Food is always covered because a mosquito, ant, “μύγα”, “σφήκα” fly or wasp could land on it, even in winter.

Everyone has to repeat everything three times, once for every new pair of hearing aids still in their original packaging and hiding in the draw.

My father wears a Greek fisherman’s cap and a surgical mask and gloves to take out the garbage bins as a precaution against COVID-19.

And everything stops for the news.

When the radio news theme sounds on the hour, my father checks the kitchen wall clock and smiles.

The Citron brand rhythm quartz clock, purchased 40 years ago, he says, is still as highly accurate as the standard quartz clocks at the Royal Observatory Greenwich .

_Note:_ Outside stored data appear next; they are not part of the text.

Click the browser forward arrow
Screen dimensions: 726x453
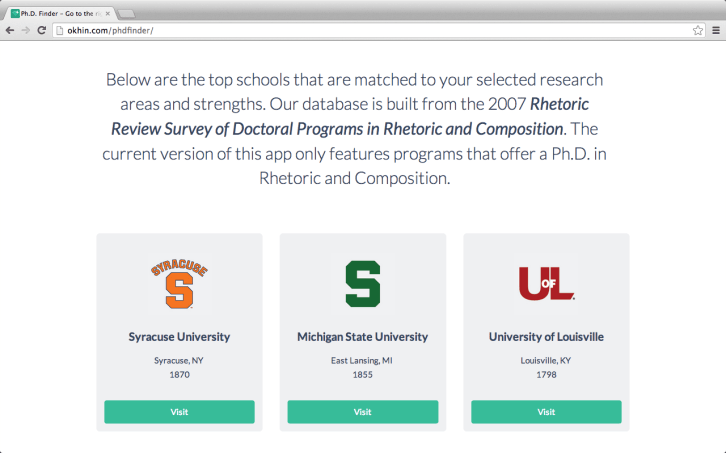25,31
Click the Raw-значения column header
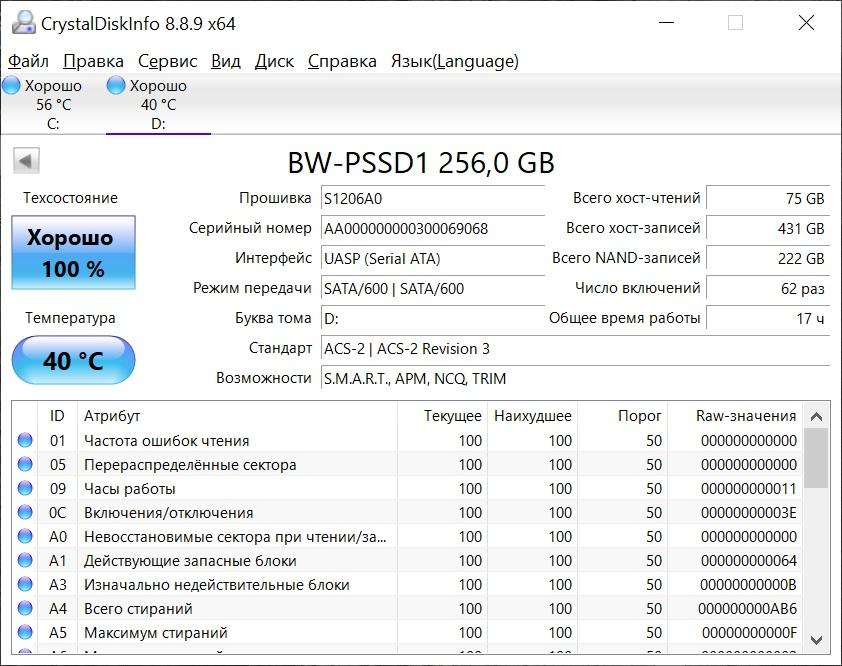842x666 pixels. point(746,416)
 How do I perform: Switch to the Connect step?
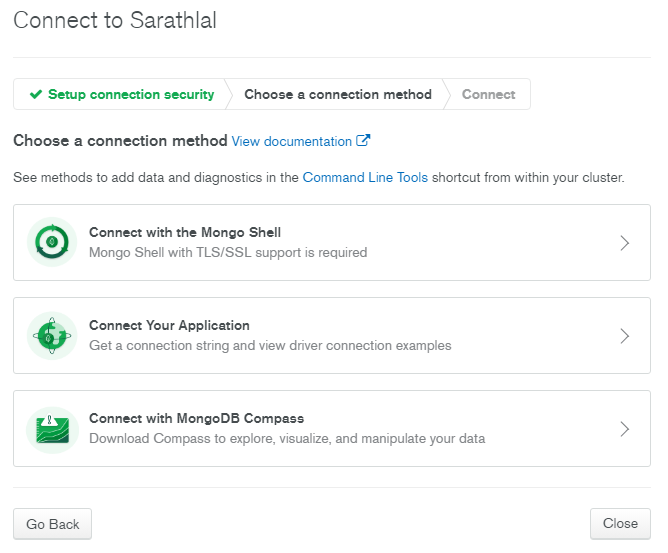coord(488,94)
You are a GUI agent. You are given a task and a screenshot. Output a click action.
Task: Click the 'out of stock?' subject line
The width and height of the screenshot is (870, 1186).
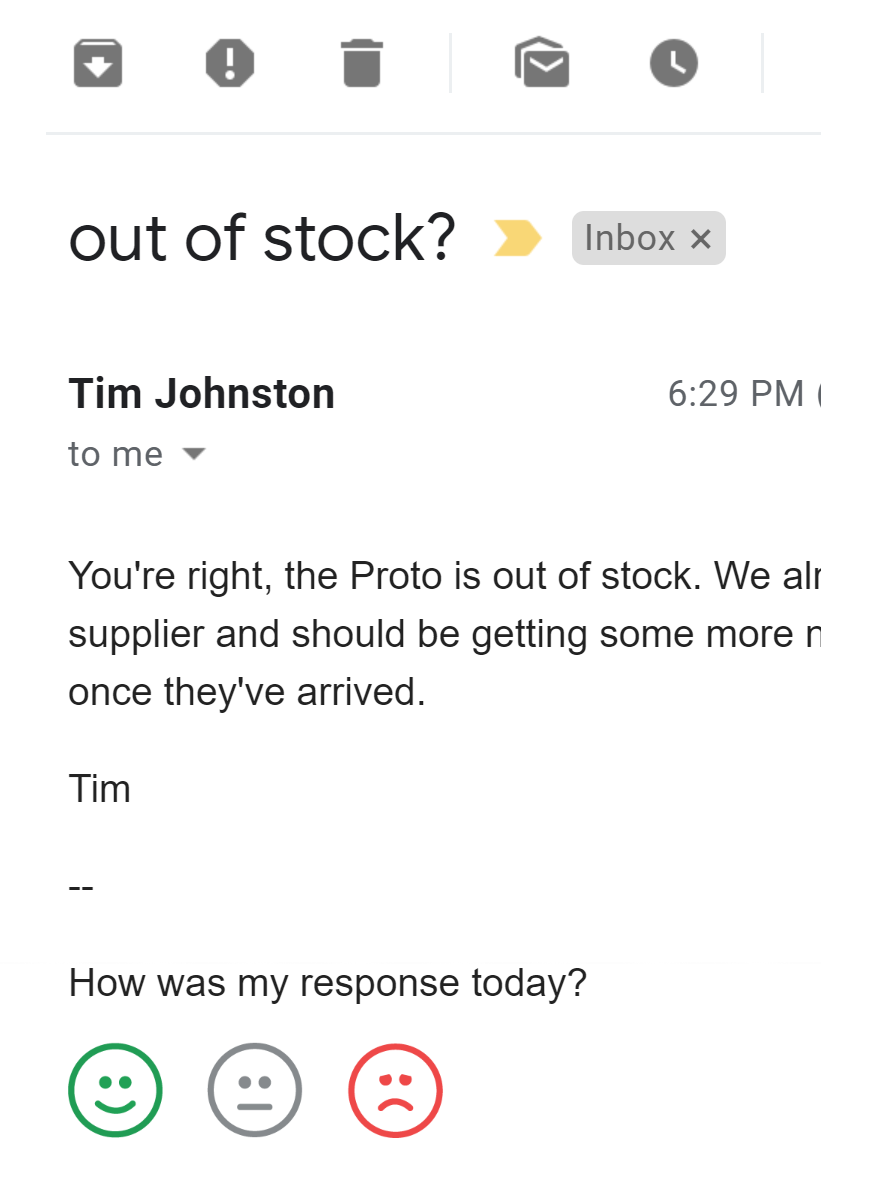coord(262,238)
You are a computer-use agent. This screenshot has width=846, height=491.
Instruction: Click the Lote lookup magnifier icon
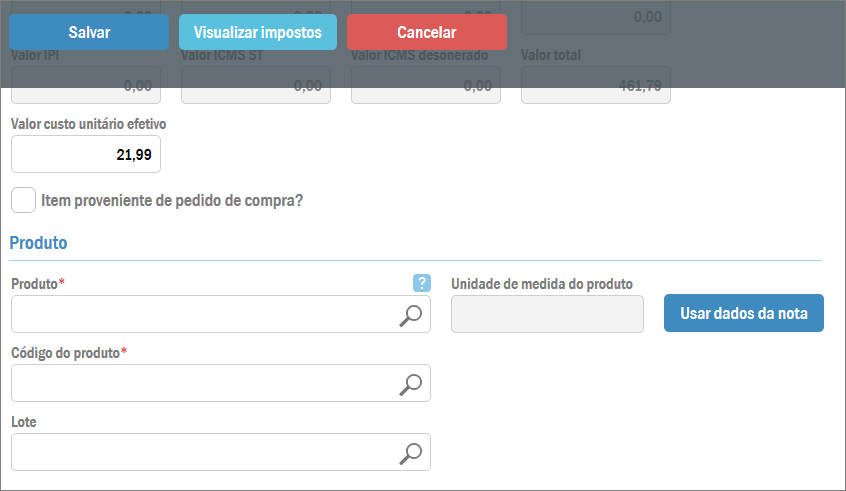click(x=410, y=452)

“Πολύ καλό ρολόϊ. Ώρα Γκρίνουιτς,” he says.

I came to look after my parents in Oakleigh for four weeks on September 3 last year while my sister holidayed overseas. I’m still here. We all are. My sister and I living with our parents and my brother and his family living next door. It’s like the past. The time before my brother and sister got married and I moved out.

A unique pair, they are my parents.

My mother swears at her medication.

“Αυτό το καθίκι” she says as she takes her tablet for the night. That’ll teach that rascal pill for sticking to the roof of her mouth.

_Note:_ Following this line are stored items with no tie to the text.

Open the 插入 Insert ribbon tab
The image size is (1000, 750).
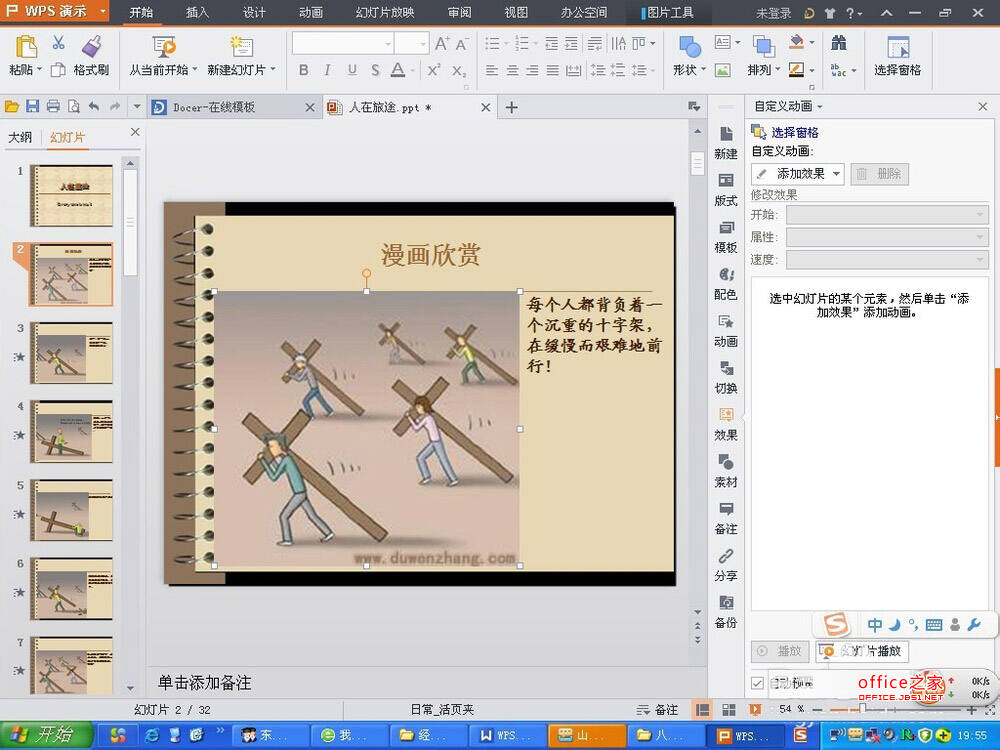click(x=198, y=13)
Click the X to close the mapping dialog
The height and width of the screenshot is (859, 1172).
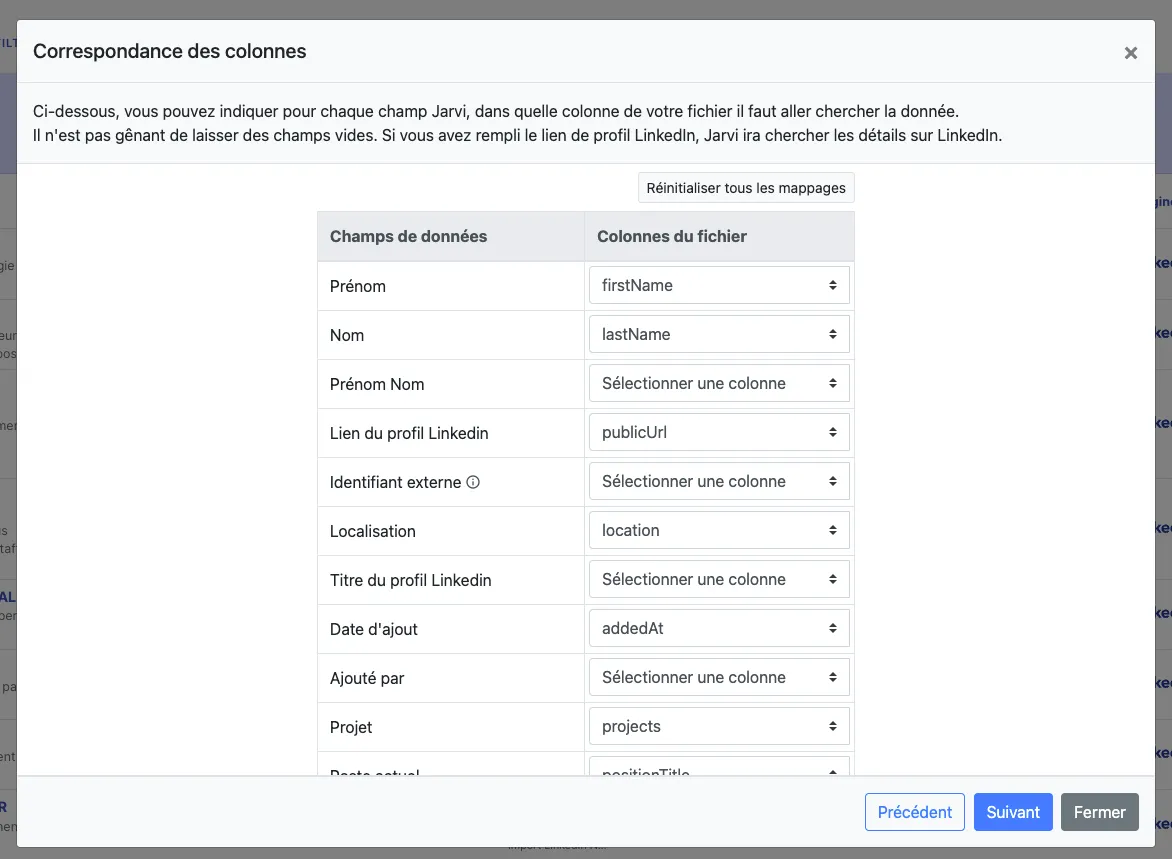click(1131, 53)
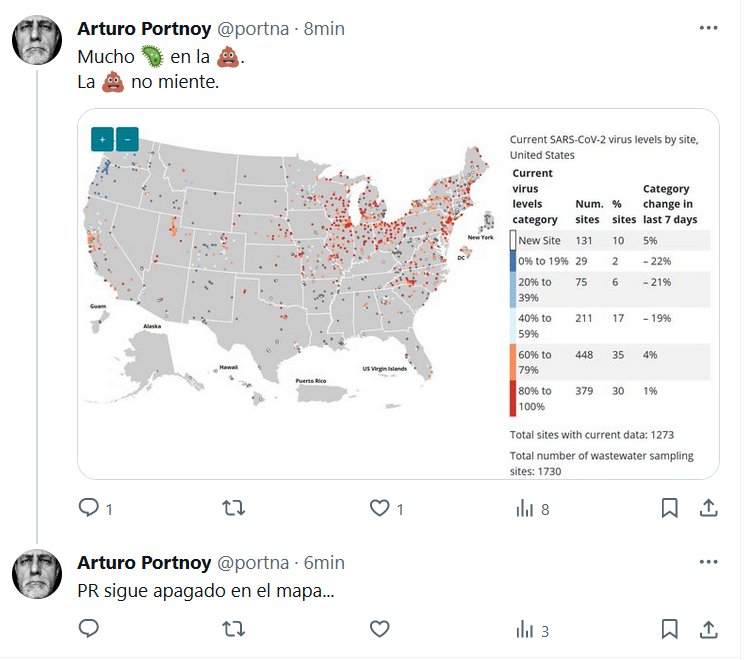Zoom in on the wastewater map
This screenshot has width=748, height=660.
tap(102, 139)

My father lets his hands do the swearing when showing his exasperation at his health problems.

His gesture of an inward-facing palm with fingers extended thrust in the direction of his pelvis tells me exactly what he thinks of his incontinence.

My father turned 90 on 3 March and my mother on April 3.

With almost a century of living today’s bad news don’t phase them.

“Δεν πεθάναμε το ’41, τώρα θα πεθάνουμε;” (We didn’t die in 1941, now we will die?) he asks.

He’s right. If a Greek didn’t die during the Nazi invasion in 1941, then a Greek could survive droughts, floods, coronavirus and eight per cent inflation.

But reminders of their own mortality are everywhere.

My father has a recurring dream. He is up to his neck in water and then his head disappears. What does it mean, he wants to know.

My mother knows what it means.

“Ώρα σου καλή, καλό ταξίδι,” and “Rest in peace”, she says as she stands over each friend’s coffin, resting in the Greek Orthodox churches.

“Κράτα το χέρι μου” she insists as I hold her hand and lay on the bed next to her listening to Sunday mass at St Panteleimon, in Melbourne’s south east, on 3XY Radio Ellas.

Memories are my parents closest friends these days and time and loneliness their worst enemy.

Και θα σε περιμένουμε σαν την Ανάσταση” (We will wait for you like the Resurrection) my father says as he equates waiting my return from work every day with the same hope and anticipation as he waits for Easter.

“Α, πώς πέρασαν τα χρόνια” my father laments about how quickly the years have passed.

He recites a poem he learnt in grade 4 in Greece about a boy who wanted to become a pilot.

“Αεροπόρος θα γίνω

στη γη να μην αγγίζω

να βρίσκομαι στον ουρανό

τα σύννεφα να σκίζω”

My father too dreamt of being a pilot, but he became a builder instead.

He remembers the dreams of another boy named Spiro, his childhood friend and namesake.

From the ashes of the adjoining villages Upper and Lower Krousouves destroyed by the Nazis on 17 October 1941, the two boys named Spiro forged a friendship.

Living in the new amalgamated village named Nea Kerdillia, the two friends went to school together, danced rebetiko and hasapiko together and serenaded the women they loved together. They were going to migrate together, too.

“Θα πάω στην Αυστραλία ή στη Γερμανία” my father’s friend Spiro told him, as he tossed up between migrating to Germany or Australia.

But, my father’s friend Spiro only made it as far as 100km away to Greece’s second largest city, Thessaloniki, married, had children and died early.

“Αιωνία η μνήμη, φίλε Γκόλφη”.

“Memory eternal, my friend Spiros Glofis,” my father grieves.

My parents have almost a century of memories and stories like these. Maybe we can add some more my brother, sister and I as we stay with them. As we look after them just as they always wanted, just as it was meant to be.

*Adapted from the opening sentence, “The past is a foreign country: they do things differently there”, The Go-Between, L.P. Hartley, (1953).